Hi, I am a bit confused about the yolo_non_max_suppression implementation in the yolo programming assignment. In the function implementation, it seems to me that the non_max_suppression does not care about whether the bboxes belong to the same class. Instead, it simply sorts sort/prune bboxes according to their scores. I wonder if I am understanding the implementation correctly. If so, why would the implementation be like this, rather than doing non_max_suppression in a per-class fashion? Thank you very much!
My take is the NMS assumes that if two bounding boxes are in the same place and have the same shape, they are the same object and you only need to keep one of them. If they are in the same place but have different shape they are not the same object and you keep them both. Not clear to me how including the class prediction - note it’s just a prediction or confidence level, you don’t know for sure what the class is - improves or changes that result. If two bounding boxes are determined to be for the same object they are by default for the same class, no?
Thanks! For example, if a dog is behind a person, and there are two tall bboxes at the around the same place detecting the dog and the person. If nms is performed irregardless of the two classes, would it be possible that the dog bbox could be deleted?

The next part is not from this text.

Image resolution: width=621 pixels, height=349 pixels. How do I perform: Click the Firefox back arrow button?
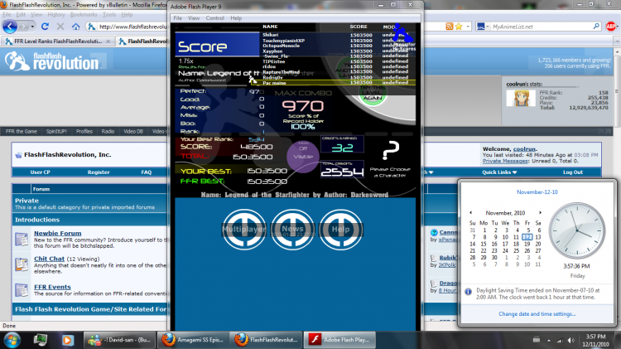[x=10, y=27]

The shortest answer is ‘Yes, that could happen.’ HOWEVER, this is where anchor boxes come in to play. Anchor boxes are chosen based on common shapes in the training data. If you’re not familiar with how that is done, see the link below. Given their respective shapes, it is very likely that dogs and people are assigned to different anchor box shapes during training. Therefore also likely that a dog and a person with centers in the same location in the image are each predicted separately at run time. Further, if the bounding box predictions are at all accurate, the boxes are not the same shape and have a low IOU. As a result, both would survive NMS. If a dog is sitting on the lap of a person sitting down, and the bounding boxes are almost the same location and shape, then only the one with the highest confidence score would be kept.

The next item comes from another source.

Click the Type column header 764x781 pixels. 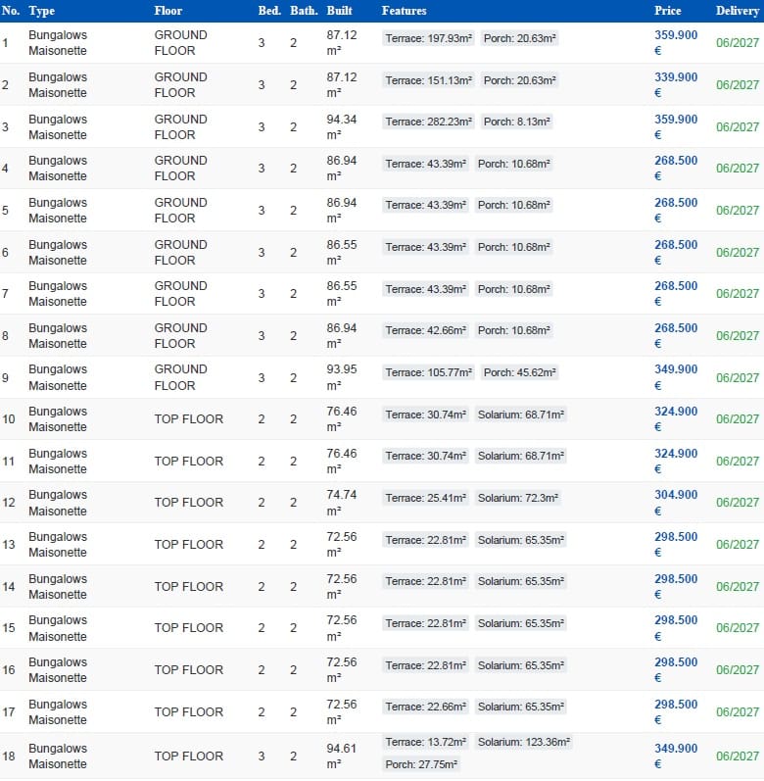pos(41,11)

The intent of grid cells is to allow detection of multiple objects in an image without running forward propagation more than once. The intent of anchor boxes is to allow detection of multiple objects at the same location of an image without running forward propagation more than once. It works well when the multiple objects are of different class; dog and person, person and car. But the model breaks down with multiple objects of the same size at the same location. Then, only the ‘best’ will survive the pruning. Hope this helps.
Related thread:
Another thing to remember is the YOLO is optimized for speed. It was designed to be competitive with state of the art regarding accuracy, but raise the bar on throughput so as to enable practical (near real-time) object detection. Would running NMS per class add some degree of accuracy? Perhaps. Would running NMS multiple times reduce throughput? Undoubtedly. There were 80 classes in the COCO data YOLO was initially developed on ( hence the factor of 80 in the output shape). IIRC there are 1,000 classes in the current ImageNet data. That’s potentially a lot of additional computation to get through at 40 frames per second.
Thank you very much for your detailed explanation. This really helps a lot!!
I don’t think anchor boxes play a role in NMS, or do they? Even if the dog and the person fall in different anchor boxes, their bounding boxes may well have a high IOU and the one with a lower score can get dropped from getting recognized. That would not happen in a class aware implementation of NMS
Anchor boxes play an important role in accurate bounding box predictions. Accurate bounding box predictions play an important role in having high IOU only between multiple predictions of the same image object. So they impact indirectly. But NMS is run only on predicted bounding boxes. By the way, don’t overlook that class is also a prediction and can be wrong. So those two highly co-located bounding boxes, one that is a dog and one that is a person? No guarantee there actually are two different types of objects there. YOLO designers made the simplifying assumption that if one or more bounding boxes are highly overlapping, then treat them as a single object and keep only the one with the highest confidence. In my opinion it is a reasonable choice. Could non-class aware NMS ever get it wrong and drop an object it shouldn’t? Yes. Could class-aware NMS ever get it wrong and keep two bounding boxes for a single object? Yes. Which one is worse? Depends on the problem you’re using YOLO to address.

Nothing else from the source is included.